Therefore, so soon as this great road had struck the crest of the hills
and was well into the woods (cutting through them like the trench of a
fortification, with the tall trees on either side) I struck out into a
ride which had been cut through them many years ago and was already half
overgrown, and I went along this ride for several miles.
"It did not matter to me how I went, since my design was so simple and
since any direction more or less westward would enable me to fulfil it,
that is, to come down upon the valley of the Eure and to find the single
railway line which leads to Chartres. The woods were very pleasant on that
June noon, and once or twice I was inclined to linger in their shade and
sleep an hour. But—note this clearly—I did not sleep.
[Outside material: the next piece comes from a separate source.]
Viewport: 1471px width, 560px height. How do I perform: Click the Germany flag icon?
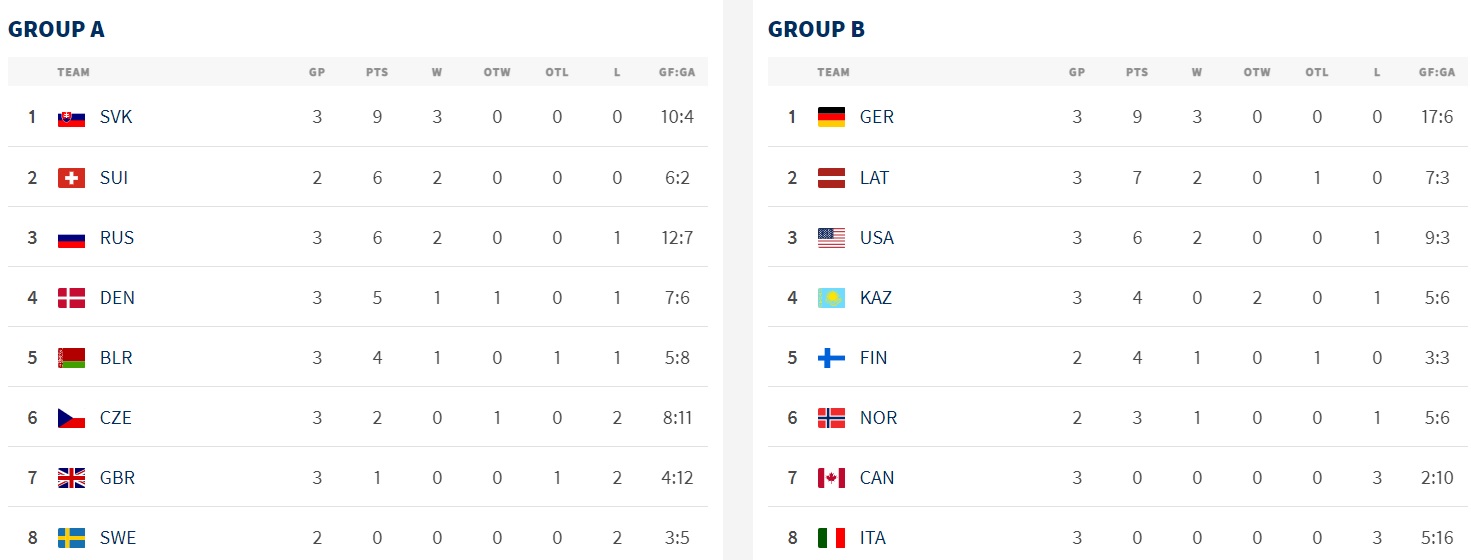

I remember every
moment of the way, though I confess my fatigue oppressed me somewhat
as the miles continued.
"At last by the steepness of a new descent I
recognized that I had crossed the watershed and was coming down into the
valley of this river. The ride had dwindled to a path, and I was wondering
where the path would lead me when I noticed that it was getting more
orderly: there were patches of sand, and here and there a man had cut and
trimmed the edges of the way. Then it became more orderly still. It was
all sanded, and there were artificial bushes here and there—I mean bushes
not native to the forest, until at last I was aware that my ramble had
taken me into some one's own land, and that I was in a private ground.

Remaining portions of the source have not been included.